Dies ist einer der Gründe, warum nicht die NZZ als solche populär ist in Deutschland, sondern immer nur einzelne, besonders polemische Artikel. Übrigens setzt auch die Basler Zeitung zunehmend auf diese Karte, eben erst mit dem Artikel von Professor Tibi aus Göttingen, der auf vielen einschlägigen Portalen in Deutschland verlinkt wurde.

Eine solche „Strategie“ wird sich im völlig übersättigten Medienmarkt Deutschland aber nie und nimmer monetarisieren lassen. Es wird bei Facebook-Fans bleiben, die einmal pro Woche gratis einen Anti-Merkel-Artikel lesen und liken und in der AfD-Ortsgruppe teilen. Das war’s.

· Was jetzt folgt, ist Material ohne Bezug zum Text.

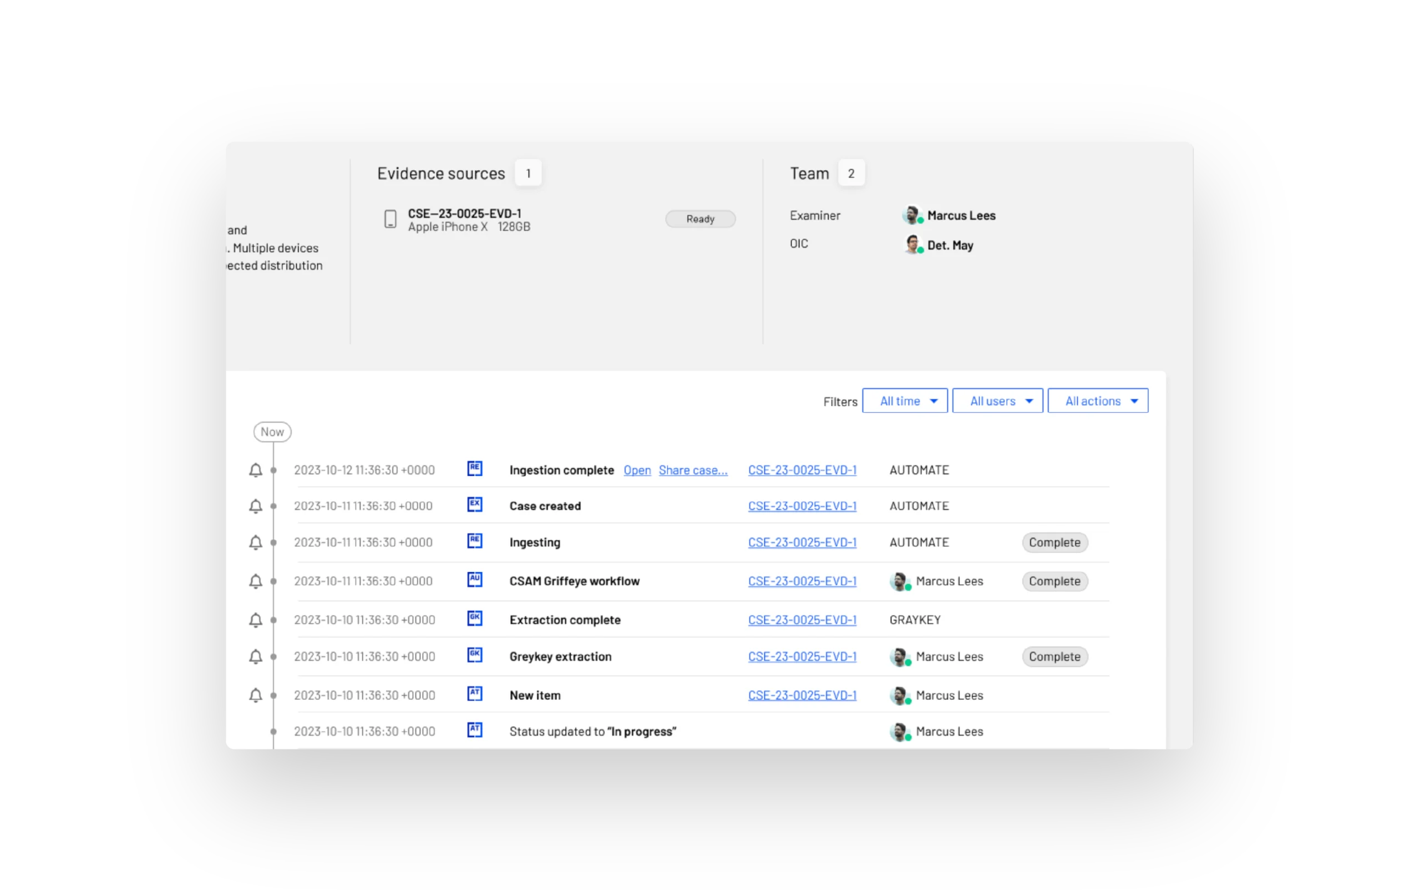Click Det. May avatar in Team section
Viewport: 1420px width, 891px height.
(912, 244)
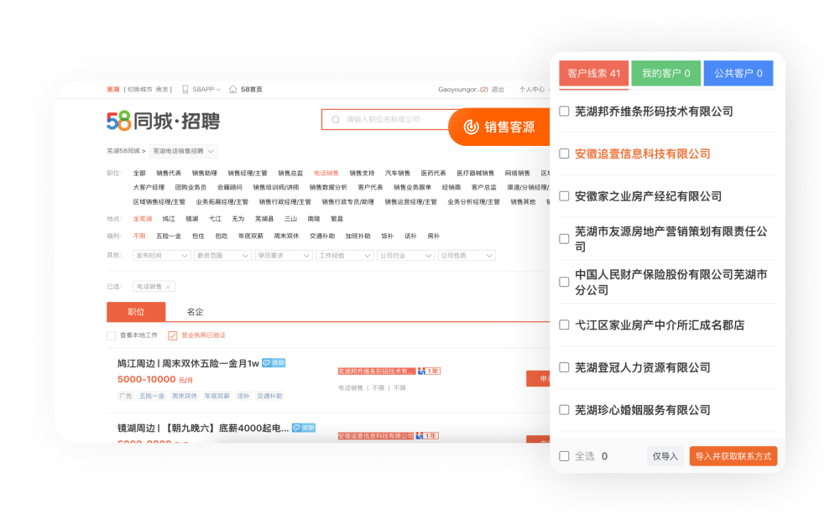Viewport: 840px width, 530px height.
Task: Remove the 电话销售 selected filter tag
Action: (168, 287)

Vor allem aber könnte sich diese Ausrichtung noch rächen, und zwar in der Schweiz. Durch die Anbiederung an den polarisierten deutschen Diskurs dürfte die NZZ in ihrem Stammland zunehmend irritieren und weiter an Relevanz einbüssen. Schon jetzt fragt sich manch ein Leser, ob er eigentlich eine deutsche Zeitung abonniert habe…

Nick Lüthi 07. August 2016, 20:47

Was meinen Sie mit „Loblied“?

Thomas Läubli 25. August 2016, 21:26

Für mich ist ganz klar: Politpropaganda hat im Feuilleton nichts zu suchen. Das politisierte Feuilleton, wie es die neue rechtsgekaufte NZZ praktiziert, ist eine Peinlichkeit sondergleichen. Bald wird man fast täglich von Allrounder-Journalisten darüber belehrt, dass die Politische Korrektheit der sich liberal nennenden antiliberalen Rechtsbürgerlichen die beste in der besten aller möglichen Welten ist, während die Politische Korrektheit aller anderen abgrundtief böse ist. Wenn dann noch René Scheu von einer All-Diskriminierung spricht, nur weil er sich diskriminiert fühlt, wenn wir Clint Eastwood und Robert Redford nicht mögen, ist der Gipfel der Lächerlichkeit erreicht.

Dass die Fachjournalisten und damit der Kernauftrag des Feuilletons, die Kultur, gegenüber all dem mediokren Geschwätz zu kurz kommen, müsste die vom Verwaltungsrat installierte Leitung zuerst noch lernen. Es gibt nämlich noch andere Werte im Leben als der durchschaubare Ideologisierungs-Versuch von einem rechten Management.